As to the second ground of demurrer, we do not think it can be sustained, for the reason that, as we construe the complaint, it *100does not seek to set aside the conveyance of the Fairfield land. Sufficient facts for that purpose are not stated in the complaint, and there is no prayer for such relief. Indeed, it is only incidentally, and we may say impliedly, stated that such a conveyance has been made, and the manifest purpose was to charge C. P. Wray with making false and fraudulent representations as to E. G. Wray’s interest in that land. We do not think, therefore, that this can be regarded as an action “for the recovery of real property, or of an estate or interest therein, or for the determination in any form of such right or interest,” and which must, therefore, be tried in the county where the land lies.

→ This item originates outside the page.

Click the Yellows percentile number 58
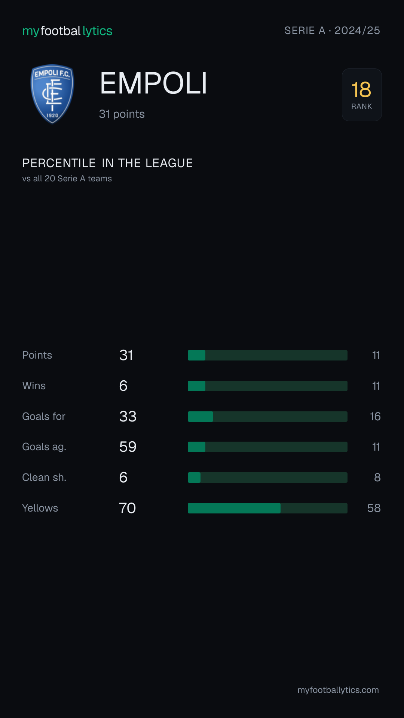The height and width of the screenshot is (718, 404). coord(374,508)
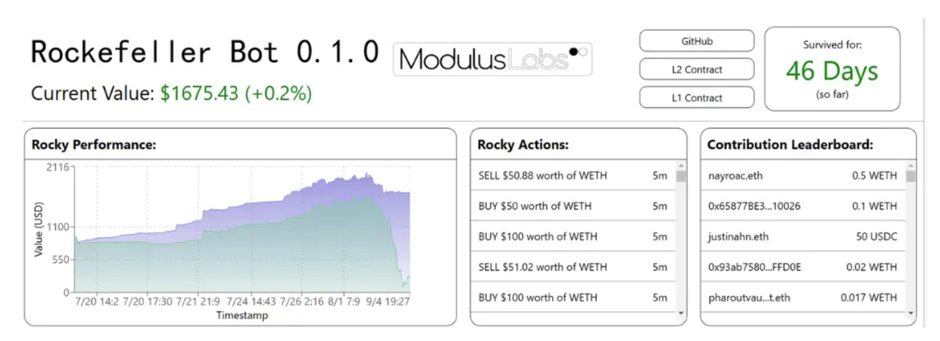Viewport: 940px width, 341px height.
Task: Select the SELL $50.88 worth of WETH row
Action: 542,175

But, to avoid misapprehension, we may add that if it could be so regarded, the demurrer to so much of the complaint as set forth such cause of action would have been sustained. It differs from the case of Barrett v. Watts (13 S. C., 441) in this: there the action was to marshal the assets of the estate of Watts, which consisted of lands lying in Laurens and Abbeville Counties, and the estate being “the subject of the action,” parts of which lay in both of these counties, it was held that the action, including an issue as to the Abbeville land, could be tried in Laurens, under the express terms of the code, declaring that actions in the cases specified “must be tried in the county in which the subject of the action, or some part thereof, is situated,” inasmuch as a part of the subject of the action was situated in Laurens. Here, however, if the complaint could be regarded as stating a cause of action for the determination of the interest of E. G. Wray in the Fairfield land, the subject of such cause of action would be the land, and as it was situate in Fairfield County and no part of it in Chester County, where the action was instituted, the court in Chester would have no jurisdiction of such cause of action, but this would not involve a dismissal of the complaint. Rush v. Warren, 26 S. C., 72.

The only remaining inquiry is whether the Circuit Judge erred in omitting to allow the defendant, C. P. Wray, leave to answer, after overruling his demurrer. The Code, in section 193, provides that “after the decision of a demurrer, the court shall, unless it appear that the demurrer was interposed in bad faith or for purposes of delay, allow the party to plead over upon such terms *101as may be just.” Now, in this case it does not appear that the demurrer was interposed either in bad faith or for the purposes of delay, and hence, under the terms of the statute just quoted, the demurrant was entitled to plead over upon such terms as the Circuit Judge might, in his discretion, see proper to impose. Indeed, we suppose that the Circuit Judge was so well satisfied (as we are), that it would be necessary for the plaintiff to amend its complaint in order to effect the real purpose of the action, to which amended complaint all the defendants were granted leave to plead, he either overlooked the necessity of granting demur-rant leave to answer the original complaint, or deemed it unnecessary in view of the leave granted to plead to the amended complaint. Be that as it may, we think leave should have been granted to plead over, after overruling the demurrer, unless it had appeared to have been interposed either in bad faith or for the purposes of delay, which we do not think was the case. With this modification, we think the judgment below should be affirmed for the reasons above stated.

The judgment of this court is, that the judgment of the Circuit Court, as herein modified, be affirmed.